Several law firms have announced an alleged “investigation” into the SEC subpoena received by MGT. Should I be concerned?

MGT Capital advises all investors and shareholders to please Google the term, “ambulance chaser.” Again, MGT has merely received a standard subpoena, which is a very common occurrence. The actions taken by the SEC do not point at MGT and its officers as the focus of the investigation.


How will Clearskies be monetized and when will it launch?

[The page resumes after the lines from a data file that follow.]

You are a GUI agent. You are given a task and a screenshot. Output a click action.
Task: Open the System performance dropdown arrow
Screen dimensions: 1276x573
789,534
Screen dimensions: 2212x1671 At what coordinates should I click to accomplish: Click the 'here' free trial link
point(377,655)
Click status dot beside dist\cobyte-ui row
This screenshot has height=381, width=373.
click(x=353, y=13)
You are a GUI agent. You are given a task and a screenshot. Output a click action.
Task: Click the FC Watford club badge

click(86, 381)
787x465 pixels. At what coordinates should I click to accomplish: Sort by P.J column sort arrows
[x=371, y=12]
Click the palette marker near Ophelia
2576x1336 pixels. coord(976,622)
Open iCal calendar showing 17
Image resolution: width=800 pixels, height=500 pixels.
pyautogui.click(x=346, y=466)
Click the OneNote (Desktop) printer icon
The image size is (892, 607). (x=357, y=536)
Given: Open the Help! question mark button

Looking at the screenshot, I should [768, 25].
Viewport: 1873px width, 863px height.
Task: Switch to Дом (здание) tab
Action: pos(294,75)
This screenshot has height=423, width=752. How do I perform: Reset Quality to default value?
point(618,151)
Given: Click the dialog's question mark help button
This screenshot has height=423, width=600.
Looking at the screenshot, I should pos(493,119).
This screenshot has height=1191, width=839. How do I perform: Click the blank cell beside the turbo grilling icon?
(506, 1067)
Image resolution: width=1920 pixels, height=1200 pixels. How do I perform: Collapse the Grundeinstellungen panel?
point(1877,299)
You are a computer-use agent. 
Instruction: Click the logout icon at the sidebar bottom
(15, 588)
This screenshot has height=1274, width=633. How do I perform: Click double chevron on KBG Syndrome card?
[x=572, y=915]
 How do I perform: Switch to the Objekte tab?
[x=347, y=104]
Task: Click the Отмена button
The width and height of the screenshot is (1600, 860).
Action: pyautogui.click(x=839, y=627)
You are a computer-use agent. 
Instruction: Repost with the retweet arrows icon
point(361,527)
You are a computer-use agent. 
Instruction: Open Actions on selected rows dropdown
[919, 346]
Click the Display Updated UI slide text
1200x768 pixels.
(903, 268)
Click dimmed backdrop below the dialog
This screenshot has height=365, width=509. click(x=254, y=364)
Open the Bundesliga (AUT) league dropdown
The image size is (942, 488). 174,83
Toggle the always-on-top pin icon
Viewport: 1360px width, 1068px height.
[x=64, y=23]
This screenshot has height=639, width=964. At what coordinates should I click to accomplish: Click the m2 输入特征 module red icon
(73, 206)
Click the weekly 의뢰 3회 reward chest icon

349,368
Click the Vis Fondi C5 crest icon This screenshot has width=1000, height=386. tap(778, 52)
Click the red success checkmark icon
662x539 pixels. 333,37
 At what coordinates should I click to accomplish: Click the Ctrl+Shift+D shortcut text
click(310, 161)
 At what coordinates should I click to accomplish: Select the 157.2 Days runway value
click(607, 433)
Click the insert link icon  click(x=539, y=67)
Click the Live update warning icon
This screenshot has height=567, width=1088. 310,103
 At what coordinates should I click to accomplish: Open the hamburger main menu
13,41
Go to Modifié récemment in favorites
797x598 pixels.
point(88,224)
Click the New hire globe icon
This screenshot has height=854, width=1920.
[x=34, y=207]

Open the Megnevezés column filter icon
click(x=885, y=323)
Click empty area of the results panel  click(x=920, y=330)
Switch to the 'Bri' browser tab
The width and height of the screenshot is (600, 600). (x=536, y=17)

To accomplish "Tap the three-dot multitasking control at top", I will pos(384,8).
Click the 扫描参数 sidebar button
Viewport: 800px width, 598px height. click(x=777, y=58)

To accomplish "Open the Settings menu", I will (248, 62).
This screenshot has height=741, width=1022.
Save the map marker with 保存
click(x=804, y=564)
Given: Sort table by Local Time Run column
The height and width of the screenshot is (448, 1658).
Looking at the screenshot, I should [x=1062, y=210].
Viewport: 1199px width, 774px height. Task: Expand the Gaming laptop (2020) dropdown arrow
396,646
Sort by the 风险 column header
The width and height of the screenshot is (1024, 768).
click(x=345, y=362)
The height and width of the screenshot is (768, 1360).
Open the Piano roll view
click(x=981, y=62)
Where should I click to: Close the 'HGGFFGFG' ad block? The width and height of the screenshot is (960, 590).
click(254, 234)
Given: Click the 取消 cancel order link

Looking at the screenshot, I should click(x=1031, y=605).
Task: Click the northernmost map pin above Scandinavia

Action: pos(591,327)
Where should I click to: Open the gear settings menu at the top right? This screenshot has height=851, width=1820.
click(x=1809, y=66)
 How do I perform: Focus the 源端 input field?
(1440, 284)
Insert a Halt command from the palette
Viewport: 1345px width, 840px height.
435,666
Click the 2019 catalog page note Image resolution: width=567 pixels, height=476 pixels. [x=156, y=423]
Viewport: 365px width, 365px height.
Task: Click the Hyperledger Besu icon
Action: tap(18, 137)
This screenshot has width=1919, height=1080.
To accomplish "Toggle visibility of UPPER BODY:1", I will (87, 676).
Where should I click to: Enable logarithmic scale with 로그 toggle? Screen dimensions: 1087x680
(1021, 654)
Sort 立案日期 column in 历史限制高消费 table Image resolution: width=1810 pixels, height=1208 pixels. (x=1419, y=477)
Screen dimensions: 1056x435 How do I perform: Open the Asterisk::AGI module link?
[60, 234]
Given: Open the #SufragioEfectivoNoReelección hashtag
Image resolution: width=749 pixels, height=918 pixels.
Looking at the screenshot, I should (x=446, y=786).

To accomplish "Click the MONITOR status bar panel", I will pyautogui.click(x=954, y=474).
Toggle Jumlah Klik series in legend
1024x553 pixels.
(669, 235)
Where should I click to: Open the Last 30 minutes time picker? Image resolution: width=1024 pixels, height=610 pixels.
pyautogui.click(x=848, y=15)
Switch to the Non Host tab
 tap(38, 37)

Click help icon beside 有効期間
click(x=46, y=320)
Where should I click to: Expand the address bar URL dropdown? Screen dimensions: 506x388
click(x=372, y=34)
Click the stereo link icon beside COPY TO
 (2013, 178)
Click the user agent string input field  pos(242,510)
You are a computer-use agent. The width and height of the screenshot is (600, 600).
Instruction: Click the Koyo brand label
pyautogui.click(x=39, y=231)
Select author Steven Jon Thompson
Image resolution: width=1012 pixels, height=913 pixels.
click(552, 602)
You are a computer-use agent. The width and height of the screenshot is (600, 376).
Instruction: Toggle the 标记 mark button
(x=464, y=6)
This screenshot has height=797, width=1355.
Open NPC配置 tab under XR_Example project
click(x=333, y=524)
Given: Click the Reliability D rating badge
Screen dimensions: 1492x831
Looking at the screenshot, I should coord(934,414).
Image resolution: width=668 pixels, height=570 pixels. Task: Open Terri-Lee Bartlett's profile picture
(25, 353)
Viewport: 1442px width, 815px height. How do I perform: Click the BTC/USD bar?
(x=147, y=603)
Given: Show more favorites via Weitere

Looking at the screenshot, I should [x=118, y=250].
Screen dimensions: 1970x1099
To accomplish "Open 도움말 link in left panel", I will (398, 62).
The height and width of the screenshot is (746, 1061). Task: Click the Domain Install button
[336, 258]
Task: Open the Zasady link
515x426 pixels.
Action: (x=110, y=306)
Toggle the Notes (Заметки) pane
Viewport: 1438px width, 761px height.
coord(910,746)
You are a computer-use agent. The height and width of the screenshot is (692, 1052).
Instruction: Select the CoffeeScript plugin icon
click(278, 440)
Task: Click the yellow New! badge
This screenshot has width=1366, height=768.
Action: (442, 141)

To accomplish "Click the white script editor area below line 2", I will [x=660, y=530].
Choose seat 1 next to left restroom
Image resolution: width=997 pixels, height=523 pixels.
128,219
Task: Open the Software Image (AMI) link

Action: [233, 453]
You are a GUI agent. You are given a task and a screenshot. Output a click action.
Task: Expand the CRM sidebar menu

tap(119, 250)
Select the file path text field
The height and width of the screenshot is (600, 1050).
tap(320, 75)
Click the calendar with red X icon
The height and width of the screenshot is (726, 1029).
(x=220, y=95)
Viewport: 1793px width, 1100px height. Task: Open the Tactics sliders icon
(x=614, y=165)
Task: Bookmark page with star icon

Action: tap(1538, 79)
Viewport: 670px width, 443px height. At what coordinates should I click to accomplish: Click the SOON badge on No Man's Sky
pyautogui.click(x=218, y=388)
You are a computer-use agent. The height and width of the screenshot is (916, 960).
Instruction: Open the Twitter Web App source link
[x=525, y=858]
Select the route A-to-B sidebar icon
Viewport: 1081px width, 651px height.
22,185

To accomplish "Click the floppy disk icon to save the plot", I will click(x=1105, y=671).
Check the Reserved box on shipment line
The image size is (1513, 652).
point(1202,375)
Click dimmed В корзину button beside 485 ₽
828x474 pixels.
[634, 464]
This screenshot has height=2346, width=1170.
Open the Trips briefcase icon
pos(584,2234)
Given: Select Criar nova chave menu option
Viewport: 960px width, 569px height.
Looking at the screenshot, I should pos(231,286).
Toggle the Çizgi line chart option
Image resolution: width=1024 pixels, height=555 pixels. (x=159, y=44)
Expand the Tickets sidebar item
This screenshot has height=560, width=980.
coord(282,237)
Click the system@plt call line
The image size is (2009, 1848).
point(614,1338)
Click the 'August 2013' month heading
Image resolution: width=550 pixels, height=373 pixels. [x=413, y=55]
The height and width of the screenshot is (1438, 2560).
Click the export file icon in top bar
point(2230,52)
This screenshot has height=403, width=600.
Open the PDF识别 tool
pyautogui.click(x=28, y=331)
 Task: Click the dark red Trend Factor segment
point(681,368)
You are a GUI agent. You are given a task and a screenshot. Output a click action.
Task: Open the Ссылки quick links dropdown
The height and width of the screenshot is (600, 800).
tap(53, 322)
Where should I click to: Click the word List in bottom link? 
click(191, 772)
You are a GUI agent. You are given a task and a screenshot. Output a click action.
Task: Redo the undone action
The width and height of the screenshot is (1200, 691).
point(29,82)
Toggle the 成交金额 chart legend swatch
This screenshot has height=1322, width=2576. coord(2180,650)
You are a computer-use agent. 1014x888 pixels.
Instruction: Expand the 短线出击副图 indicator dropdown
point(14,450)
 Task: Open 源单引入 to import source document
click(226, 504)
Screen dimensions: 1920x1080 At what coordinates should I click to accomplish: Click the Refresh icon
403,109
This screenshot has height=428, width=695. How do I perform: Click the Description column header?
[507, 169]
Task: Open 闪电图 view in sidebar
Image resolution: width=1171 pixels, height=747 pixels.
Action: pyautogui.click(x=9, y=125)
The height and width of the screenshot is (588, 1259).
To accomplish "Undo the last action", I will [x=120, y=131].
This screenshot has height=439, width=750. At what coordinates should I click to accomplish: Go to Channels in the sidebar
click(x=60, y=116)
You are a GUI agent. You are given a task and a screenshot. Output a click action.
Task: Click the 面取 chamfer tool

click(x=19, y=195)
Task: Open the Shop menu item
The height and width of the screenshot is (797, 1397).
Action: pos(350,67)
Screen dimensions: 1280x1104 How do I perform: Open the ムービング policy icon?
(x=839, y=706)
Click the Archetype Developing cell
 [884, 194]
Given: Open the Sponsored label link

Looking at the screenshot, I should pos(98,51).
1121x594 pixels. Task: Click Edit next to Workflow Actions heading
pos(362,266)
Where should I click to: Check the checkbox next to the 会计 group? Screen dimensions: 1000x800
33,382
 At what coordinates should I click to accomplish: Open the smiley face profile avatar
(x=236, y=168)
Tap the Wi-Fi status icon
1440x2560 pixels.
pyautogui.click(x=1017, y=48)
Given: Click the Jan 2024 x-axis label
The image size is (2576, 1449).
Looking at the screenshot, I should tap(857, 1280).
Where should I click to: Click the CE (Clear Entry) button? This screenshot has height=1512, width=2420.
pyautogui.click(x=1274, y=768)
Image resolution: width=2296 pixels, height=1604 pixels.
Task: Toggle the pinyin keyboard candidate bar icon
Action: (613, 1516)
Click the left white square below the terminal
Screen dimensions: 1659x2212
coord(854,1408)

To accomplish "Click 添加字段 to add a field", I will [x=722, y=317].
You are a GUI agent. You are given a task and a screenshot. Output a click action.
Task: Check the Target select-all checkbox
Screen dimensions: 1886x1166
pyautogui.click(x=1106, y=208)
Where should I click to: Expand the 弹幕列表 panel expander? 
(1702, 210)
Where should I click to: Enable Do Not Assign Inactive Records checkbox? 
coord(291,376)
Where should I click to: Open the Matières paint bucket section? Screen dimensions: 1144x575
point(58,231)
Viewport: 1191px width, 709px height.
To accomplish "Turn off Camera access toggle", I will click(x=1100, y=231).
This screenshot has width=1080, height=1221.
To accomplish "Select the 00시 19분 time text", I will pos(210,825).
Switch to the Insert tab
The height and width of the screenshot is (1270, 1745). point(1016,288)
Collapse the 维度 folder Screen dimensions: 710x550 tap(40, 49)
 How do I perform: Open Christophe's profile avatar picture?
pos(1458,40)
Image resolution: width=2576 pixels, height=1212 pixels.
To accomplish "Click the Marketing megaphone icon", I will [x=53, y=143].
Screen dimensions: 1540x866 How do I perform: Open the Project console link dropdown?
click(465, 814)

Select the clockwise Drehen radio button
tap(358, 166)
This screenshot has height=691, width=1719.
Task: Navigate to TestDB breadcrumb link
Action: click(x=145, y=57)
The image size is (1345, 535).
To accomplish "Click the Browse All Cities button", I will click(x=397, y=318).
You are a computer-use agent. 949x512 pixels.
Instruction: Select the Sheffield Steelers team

Clearskies is powered by Demonsaw, which will always remain free, however Clearskies will be monetized through business licensing. As a revolutionary platform, Clearskies allows businesses to collaborate in real-time, synchronize and share files, audio and video chat, configure on-the-fly anonymous traffic routing networks similar to TOR, and secure applications that were previously vulnerable to hackers, such as clear-text email and web browsing.

Clearskies also enables businesses and individuals to break free from the cyber security limitations of Cloud data storage, empowering them to take back control of their future.

This provides significant privacy and security currently non-existent in the marketplace.

Clearskies is our Enterprise solution currently under rapid development with a phase 1 launch date of Spring 2017. We have a very aggressive and fast release timeline planned. You will see many new versions be released within mere months of each other.